The next adventure begins! After five and a half months in Washington DC with the Shakespeare Theater Company, I have commenced a four-week painting trip that started in Philadelphia two days ago and will encompass the Catskills, the Berkshires, the Hudson River Valley, the Adirondacks for a week, the Allegheny, and the Blue Ridge Mountains. I will, for the most part, be tent-camping again and the Kia is over-stuffed once again with very important stuff, half of which I have no bloody idea where ‘tis nor why I really need it, nor why it came to Washington with me in the first place.
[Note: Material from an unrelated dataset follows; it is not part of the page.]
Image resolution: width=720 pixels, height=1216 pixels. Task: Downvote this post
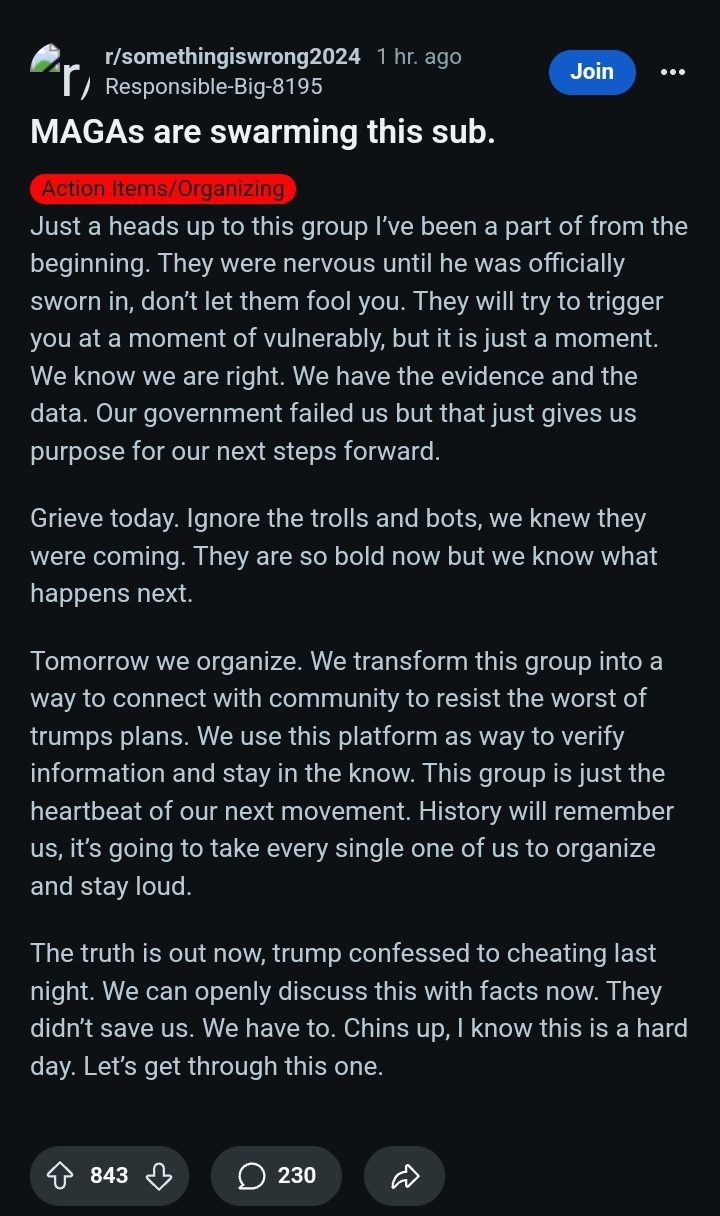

Thank God I have those two milk crates in the backseat stacked one atop t'other that used to have kindling and firewood for camping and now are, well, pretty much empty. And that collection of some dozen over-sized art books that I put in a box in a closet in DC and took out of the closet the day I left DC five months later. Which art books are they, you ask? No idea. Let you know when I unpack them in Chicago. Oh, and a guitar. More on that later.
I shall do my darnedest not to get loquacious, but will try to go back and include experiences since leaving Chicago in January including the two productions in DC – Shakespeare’s CORIOLANUS and WALLENSTEIN, based on Schiller and adapted freely by former Poet Laureate Robert Pinsky. DC is a tremendous city, oh, what a gem! and its rich resources of galleries, museums, architecture and people became for me an absolute treasure. I did what I could to be completely “present” and available as often as I could. It was, indeed, an expansive experience for me. I have met folks I hope to cherish for a lifetime.
But already I digress. I set up camp last night after leaving Philadelphia - was in Philly two days and two nights, and a quick day trip to the Michener Museum in Doylestown where I experienced the paintings of early 20th Century artists of New Hope/Bucks County, PA. Their work and effort is reminiscent of Robert Henri’s The Eight, Indiana’s T.C Steele and the Hoosier Group, and Frederick Edwin Church and the Hudson Valley painters. I woke at 5:30am this morning, ran down the hill some twenty minutes to Phoenicia, in the heart of the Catskills, looking for coffee. Apparently, nothing open that early so I ventured out looking for a spot. Found a bunch of potential spots, took ample photo references and pulled into a turn-out along the Stony Clove River. A little more than three hours later, not including yet another trip into Phoenicia for coffee and breakfast sliders at mid-morning, I had a nice sketch, fairly heavy impasto and palette knife.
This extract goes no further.